Ela me olhou de lado, rindo baixinho. Eu não consegui acompanhar. A presença dele era como um raio de calor num dia de primavera: inesperado, e impossível de ignorar. Mas eu tinha muitas outras coisas para me preocupar e esse incidente tinha que ficar para trás.
O tempo passou rápido demais. Me recuperei do banho inesperado e do "moreno mal educado" com ajuda da minha melhor amiga, Chiara — uma herdeira ítalo-brasileira de riso fácil e coração leal. Nós éramos amigas há anos e claro que ela não ia ficar longe de mim em um momento tão importante. Estávamos juntas, e passamos a véspera do casamento rindo no quarto, entre camadas de cremes, música clássica suave e confissões sussurradas.
Na manhã seguinte, a igreja era uma visão. Vitrais coloriam os bancos com luzes que dançavam ao som do coral. Meu pai me ofereceu o braço com um olhar emocionado.
— Você está deslumbrante, minha pequena. Sua mãe vai chorar.
— E você?
— Vou me controlar. Talvez.
Caminhei até o altar como quem mergulha em um sonho antigo. Richard estava lá, me esperando, e quando seus olhos encontraram os meus, eu me senti... segura. Não apaixonada, mas ancorada. Como se ele fosse o porto onde minha alma pudesse repousar.
O “sim” saiu dos nossos lábios em uníssono. A festa foi exuberante, cheia de sorrisos, danças, taças erguidas e promessas sem palavras.
Mas o que ficou gravado em mim foi o momento no jardim, mais tarde, quando mamãe me abraçou de lado e disse:
— Esse é o começo, Lucy. Não o fim. Lembre-se disso.
Foi a última vez que a vi sorrir daquele jeito.
Na noite da lua de mel, Richard e eu estávamos na mansão nova — uma casa de campo reformada, que era puro mármore e cortinas de seda. Eu estava no quarto, sentada na beirada da cama, quando ele entrou.
— Você está linda — disse ele, sua voz mais rouca do que nunca.
Me aproximei.
— E você está nervoso.
— Um pouco — ele admitiu, tirando a gravata. — Mas no melhor sentido.
Nos beijamos devagar. O toque dele era familiar, mas agora mais urgente. As mãos dele deslizaram pelas minhas costas nuas, e pela primeira vez senti um tipo de curiosidade nova.
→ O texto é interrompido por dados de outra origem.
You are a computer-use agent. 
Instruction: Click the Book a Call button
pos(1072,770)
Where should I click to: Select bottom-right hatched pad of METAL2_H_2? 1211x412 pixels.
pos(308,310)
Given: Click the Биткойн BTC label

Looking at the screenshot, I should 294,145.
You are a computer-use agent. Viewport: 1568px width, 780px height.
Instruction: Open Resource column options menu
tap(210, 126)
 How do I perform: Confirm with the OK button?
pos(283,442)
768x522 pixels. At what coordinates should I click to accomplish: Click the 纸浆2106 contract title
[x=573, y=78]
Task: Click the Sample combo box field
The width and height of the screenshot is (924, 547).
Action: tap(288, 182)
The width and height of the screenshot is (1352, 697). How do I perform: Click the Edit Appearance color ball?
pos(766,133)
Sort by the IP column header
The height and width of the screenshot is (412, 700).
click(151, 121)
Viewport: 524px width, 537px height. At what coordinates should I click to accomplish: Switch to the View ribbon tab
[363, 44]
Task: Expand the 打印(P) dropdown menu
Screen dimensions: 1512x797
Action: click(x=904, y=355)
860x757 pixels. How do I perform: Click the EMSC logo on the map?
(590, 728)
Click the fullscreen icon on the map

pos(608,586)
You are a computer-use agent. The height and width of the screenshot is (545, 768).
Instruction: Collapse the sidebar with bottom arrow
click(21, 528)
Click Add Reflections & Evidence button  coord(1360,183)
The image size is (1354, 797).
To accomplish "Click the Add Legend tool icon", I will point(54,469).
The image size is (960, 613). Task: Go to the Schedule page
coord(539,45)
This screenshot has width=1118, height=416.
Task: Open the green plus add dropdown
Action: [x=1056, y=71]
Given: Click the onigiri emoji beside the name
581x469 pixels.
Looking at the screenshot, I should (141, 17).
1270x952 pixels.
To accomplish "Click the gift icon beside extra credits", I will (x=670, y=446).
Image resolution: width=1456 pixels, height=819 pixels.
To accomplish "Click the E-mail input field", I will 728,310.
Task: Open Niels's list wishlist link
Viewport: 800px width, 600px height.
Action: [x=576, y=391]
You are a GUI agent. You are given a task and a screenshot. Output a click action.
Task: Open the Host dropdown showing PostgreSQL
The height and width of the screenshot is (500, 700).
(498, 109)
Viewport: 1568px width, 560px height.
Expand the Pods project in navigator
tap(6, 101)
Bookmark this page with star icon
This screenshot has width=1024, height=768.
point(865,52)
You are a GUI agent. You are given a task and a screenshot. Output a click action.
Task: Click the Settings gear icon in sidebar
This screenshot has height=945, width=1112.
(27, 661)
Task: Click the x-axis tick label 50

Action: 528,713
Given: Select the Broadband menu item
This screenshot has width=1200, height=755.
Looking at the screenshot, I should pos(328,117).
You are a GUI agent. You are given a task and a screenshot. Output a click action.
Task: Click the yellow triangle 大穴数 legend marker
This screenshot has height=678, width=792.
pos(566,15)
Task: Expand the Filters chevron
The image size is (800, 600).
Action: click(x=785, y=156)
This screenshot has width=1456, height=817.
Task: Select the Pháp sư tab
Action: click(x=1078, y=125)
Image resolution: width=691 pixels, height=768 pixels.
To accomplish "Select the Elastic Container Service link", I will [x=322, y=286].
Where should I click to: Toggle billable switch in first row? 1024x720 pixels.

Nos deitamos, e quando ele se debruçou sobre mim, com os olhos cheios de desejo, deixei o vestido escorregar pelos ombros.
Naquele instante, Richard era meu marido.
Mas, por um milésimo de segundo, meu corpo se lembrou de outro toque. O toque quente, forte, irreverente que eu preferia não ter conhecido, e a qual afastei o mais rápido que consegui.
Mesmo assim, essa lembrança me fez arfar.